Despite Israel’s unfaithfulness to the covenant, God, the faithful Bridegroom (Husband) of Israel continues to call Israel to himself, to repentance and promises to betroth Israel to Himself forever with His faithfulness, integrity, justice, tenderness and love, as we see in today’s first reading. In the era of Christ, this imagery of the faithful Bridegroom continues to linger on. We see in the gospels how Christ talks of Himself as the bridegroom whose presence denotes rejoicing, feasting and joy: “surely, the bridegroom’s attendants would never think of mourning as long as the bridegroom is still with them…” (Matt. 9:15) Needless to say, with his presence, the messianic age has dawned; as such, the era of mourning is gone.
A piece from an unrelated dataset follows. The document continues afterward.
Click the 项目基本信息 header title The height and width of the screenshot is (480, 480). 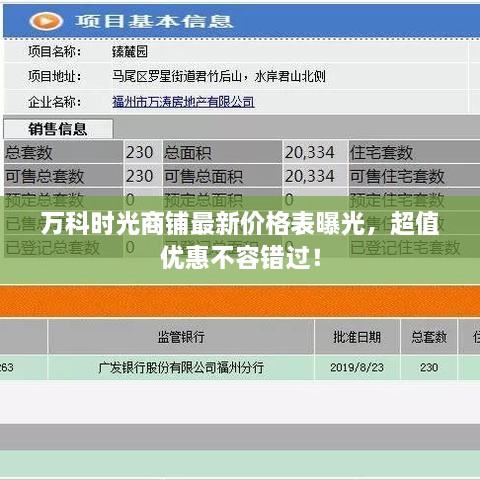pyautogui.click(x=154, y=21)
The practical effect of the Bridegroom’s presence among His people is what is seen in today’s gospel – one who intervenes in the people’s helpless condition, wiping every tear from their eyes, as reflected in the healing of the woman who had suffered from a haemorrhage for twelve years, and in the resurrection of the official’s daughter.
Dear friends in Christ, we may be unfaithful, but the Lord is always faithful, for He cannot deny His very Self (cf. 2 Tim. 2:13). God’s faithfulness should inspire us in living out his commands. His faithfulness is our hope. We too, like the Israelites, have allowed ourselves to be seduced by the idolatry of money, material goods, hedonism, denial and rejection of God, and even the subtle realm of selfishness that, even when we tend to do God’s work among the people, it leads us to seek our selfish interests by manipulating the people into giving us their resources, rather than promoting the glory of God. We must allow ourselves to be betrothed by the Lord who is ‘kind, merciful, full of compassion, slow to anger, and abounding in love,’ as today’s Psalmist speaks of Him.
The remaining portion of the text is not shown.